— EXERCÍCIO CURTO —
Transcreva, do texto sobre a bandeira dos bombeiros, o trecho entre "Aí mora o busílis." e "de leilões virtuais.", ambos inclusive.

— TEXTO EXTRAÍDO —

Os donos da bandeira
A cena correu o mundo pelas
TVs e por fotos publicadas em
jornais e revistas. Na noite do próprio dia 11 de setembro, três bombeiros se juntaram e tentaram enfiar uma bandeira norte-americana num monte de entulho até que
ela ficasse lá, parada.
Lembrava a famosa fotografia
feita pela Associated Press no final
da Segunda Guerra Mundial, em
1945, em Iwo Jima. Ficou tão
identificada com os esforços de
resgate das vítimas do ataque terrorista que a Prefeitura de Nova
York resolveu fazer até uma estátua reproduzindo a cena.
(O objeto vai ser colocado no
bairro do Brooklyn e já sofreu
uma infinidade de críticas pela
derrapada politicamente correta
que algum funcionário público
deu: na hora de comissionar o escultor, o sujeito pediu que os
bombeiros fossem retratados como um branco, um negro e um
hispânico, quando a realidade era
inteiramente caucasiana...)
Seis meses se passaram, e aparece um casal que se diz dono da tal
bandeira mítica. Shirley B. Dreifus e seu marido, Spiros E. Kopelakis, moradores de Manhattan,
estavam com seu iate, o Estrela da
América, ancorado no rio Hudson, exatamente ao lado do
World Trade Center, bem no dia
da queda das torres.
A bandeira que os três bombeiros plantaram no entulho foi arrancada, diz a dupla, da embarcação deles. Não, eles não querem
nenhum dinheiro nem fama nem
glória. Querem apenas que o trio
de soldados assine uma declaração de que a flâmula realmente
veio do Estrela.
Assim, diz o casal descoberto
pelo "New York Times", eles podem doar o objeto para a cidade e
deduzir seu valor do Imposto de
Renda deste ano. Se a prefeitura
não aceitar, então eles querem a
bandeira de volta. Mas qual o valor que eles pretendem declarar?
Aí mora o busílis. Se for mesmo
a bandeira deles, o pano de 1 m
por 1,5 m foi comprado no começo de 2000 por US$ 50. Segundo
especialistas em relíquias, no entanto, pode valer até US$ 100 mil
hoje, principalmente se for parar
num site de leilões virtuais.

— DADOS FORNECIDOS —
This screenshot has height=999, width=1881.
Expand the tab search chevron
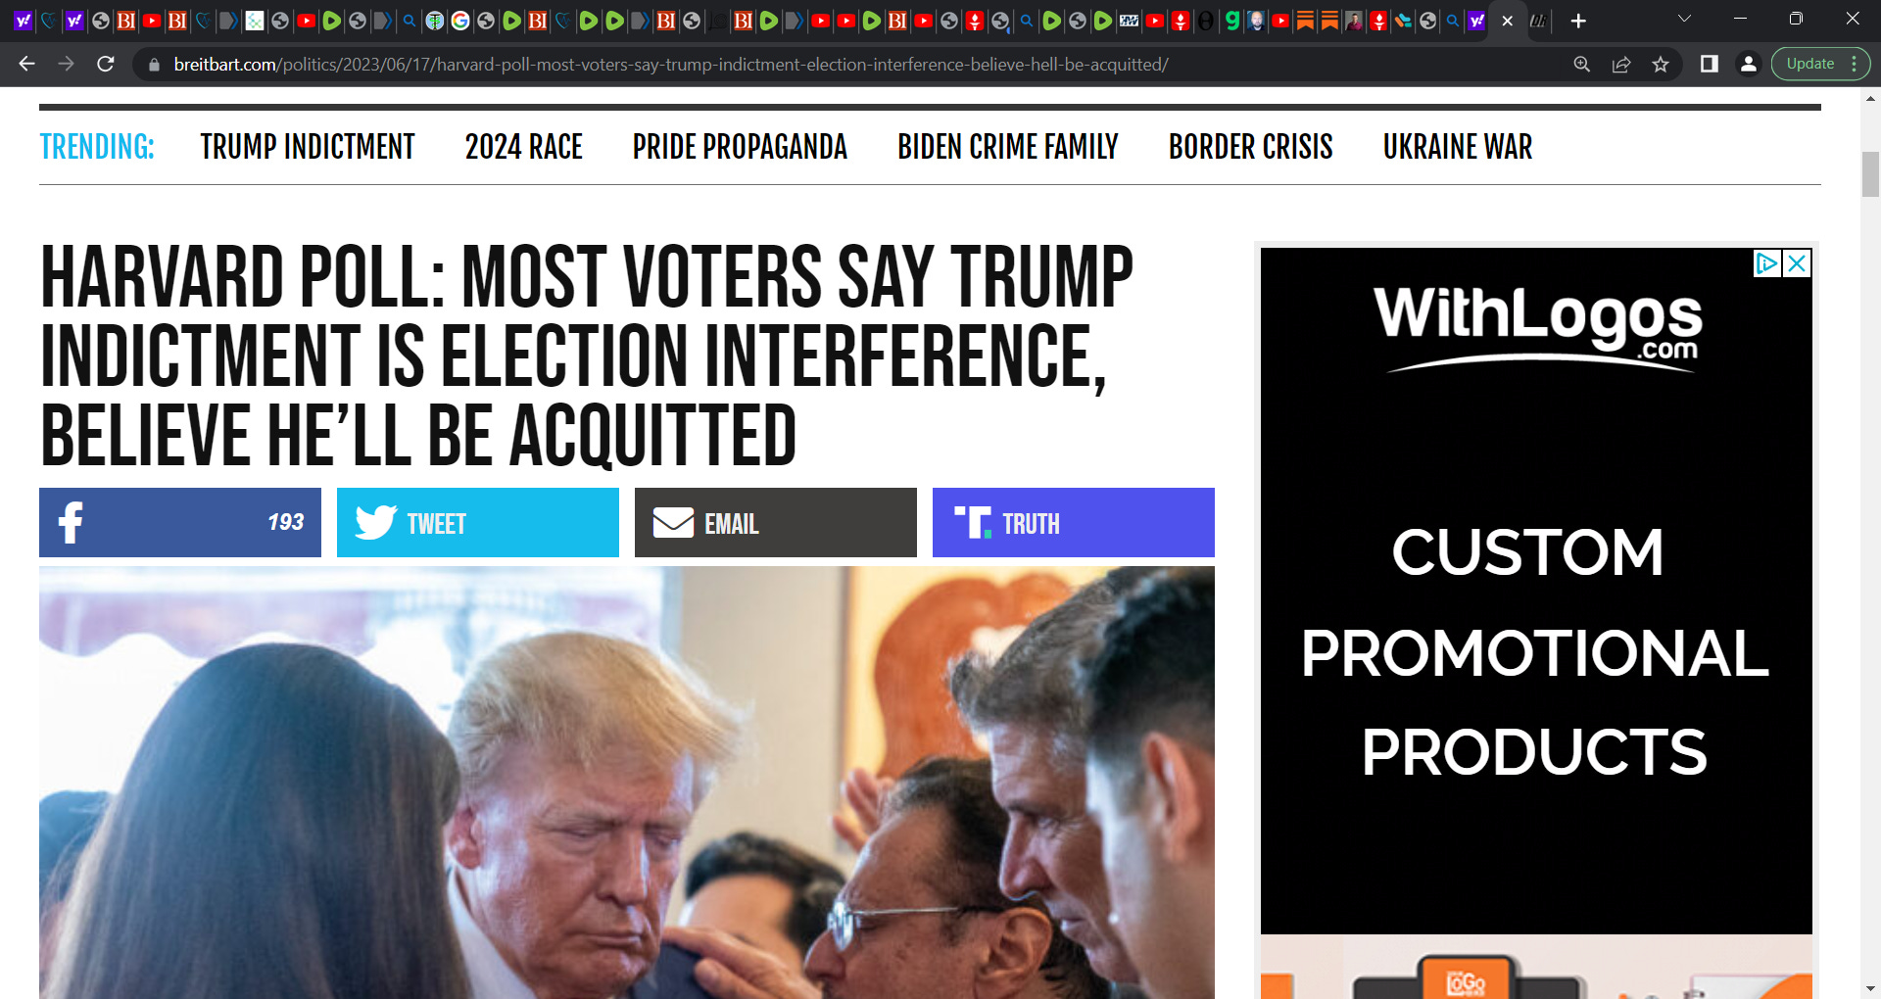click(1685, 20)
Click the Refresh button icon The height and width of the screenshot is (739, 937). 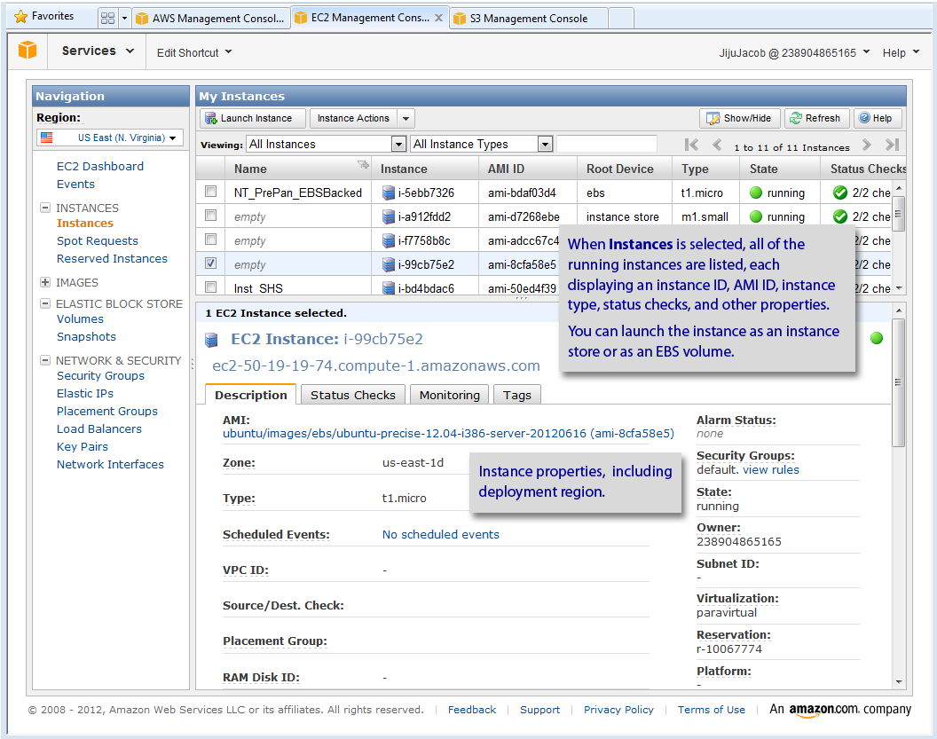(x=795, y=118)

— RESULTADO ABAIXO —
Aí mora o busílis. Se for mesmo
a bandeira deles, o pano de 1 m
por 1,5 m foi comprado no começo de 2000 por US$ 50. Segundo
especialistas em relíquias, no entanto, pode valer até US$ 100 mil
hoje, principalmente se for parar
num site de leilões virtuais.